Après la mort de Mme Barnod. Louette avait suivi Olympe dans la maison de son tuteur. Celui-là, je ne le connaissais pas. Je savais seulement qu'il demeurait aux environs de Dieppe, non loin du château de Chambray,—et qu'il avait contribué au mariage d'Olympe, ainsi que le président Ferrand, également membre du conseil de famille.
Un hasard m'a mis à même d'apprendre, il y a quelques jours à peine, que le tuteur d'Olympe était notaire à Méricourt et s'appelait Louaisot. Était-ce mon Louaisot de Paris? Il devait être bien jeune en ce temps-là.
Je suppose que c'était son père.
Louette écarta d'autorité le valet de chambre qui voulait se mêler de moi et s'écria joyeusement:
—On vous croyait mort, M. Lucien! Les uns descendent, les autres montent. Me voilà une vieille femme, moi. Vous et Mme la marquise, vous vous êtes épanouis comme des roses, ma parole!

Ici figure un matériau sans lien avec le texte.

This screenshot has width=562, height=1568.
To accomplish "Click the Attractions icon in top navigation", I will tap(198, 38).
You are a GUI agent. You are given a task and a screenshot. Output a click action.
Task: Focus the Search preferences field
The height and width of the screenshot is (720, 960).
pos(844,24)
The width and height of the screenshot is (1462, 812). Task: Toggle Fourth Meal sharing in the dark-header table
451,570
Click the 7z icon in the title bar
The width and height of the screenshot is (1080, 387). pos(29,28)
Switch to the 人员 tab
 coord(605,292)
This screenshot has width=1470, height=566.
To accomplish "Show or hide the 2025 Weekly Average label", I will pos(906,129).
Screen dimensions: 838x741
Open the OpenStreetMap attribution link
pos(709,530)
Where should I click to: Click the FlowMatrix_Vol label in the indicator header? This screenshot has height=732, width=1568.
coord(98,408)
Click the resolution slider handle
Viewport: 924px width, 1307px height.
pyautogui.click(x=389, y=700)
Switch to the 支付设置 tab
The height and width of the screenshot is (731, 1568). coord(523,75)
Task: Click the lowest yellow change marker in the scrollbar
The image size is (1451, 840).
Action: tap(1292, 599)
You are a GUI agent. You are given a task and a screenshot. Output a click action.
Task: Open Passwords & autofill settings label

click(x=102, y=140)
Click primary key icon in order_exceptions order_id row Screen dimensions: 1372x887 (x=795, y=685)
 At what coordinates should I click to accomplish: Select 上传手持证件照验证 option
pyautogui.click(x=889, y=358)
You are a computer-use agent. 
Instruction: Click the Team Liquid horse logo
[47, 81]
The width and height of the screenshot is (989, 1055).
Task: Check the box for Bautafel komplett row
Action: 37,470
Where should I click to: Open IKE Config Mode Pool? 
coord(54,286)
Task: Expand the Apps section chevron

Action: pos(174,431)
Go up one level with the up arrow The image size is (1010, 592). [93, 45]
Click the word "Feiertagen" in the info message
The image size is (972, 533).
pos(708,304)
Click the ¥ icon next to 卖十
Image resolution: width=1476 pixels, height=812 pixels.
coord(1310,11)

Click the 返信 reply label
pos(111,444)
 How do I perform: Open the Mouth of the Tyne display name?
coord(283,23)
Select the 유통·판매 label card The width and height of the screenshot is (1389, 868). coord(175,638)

Savez-vous que voilà bien des années que c'est passé toutes ces choses-là?
Je pense qu'elle entendait, par «ces choses-là» les visites que je rendais autrefois à Olympe jeune fille. Elle m'avait toujours encouragé de son mieux, cette bonne Louette, et j'aurais été un ingrat si je ne me fusse souvenu de l'excellent visage qu'elle ne manquait jamais de me faire au temps dont je parle.
—C'est déjà bien loin de nous, en effet, Louette, répondis-je.
Et j'allais enfin demander si Mme la marquise était visible, quand mon ancienne protectrice m'interrompit impétueusement.
—Pas déjà si loin, dites donc! s'écria-t-elle. Et il ne faut pas avoir l'air de le regretter. Le temps fait du mal et du bien, c'est sûr. Qu'étiez-vous? Un marmouset dont on n'aurait su que faire. Et à présent vous voilà un amour d'homme, grave, soigné, un homme dans tout son beau, quoi!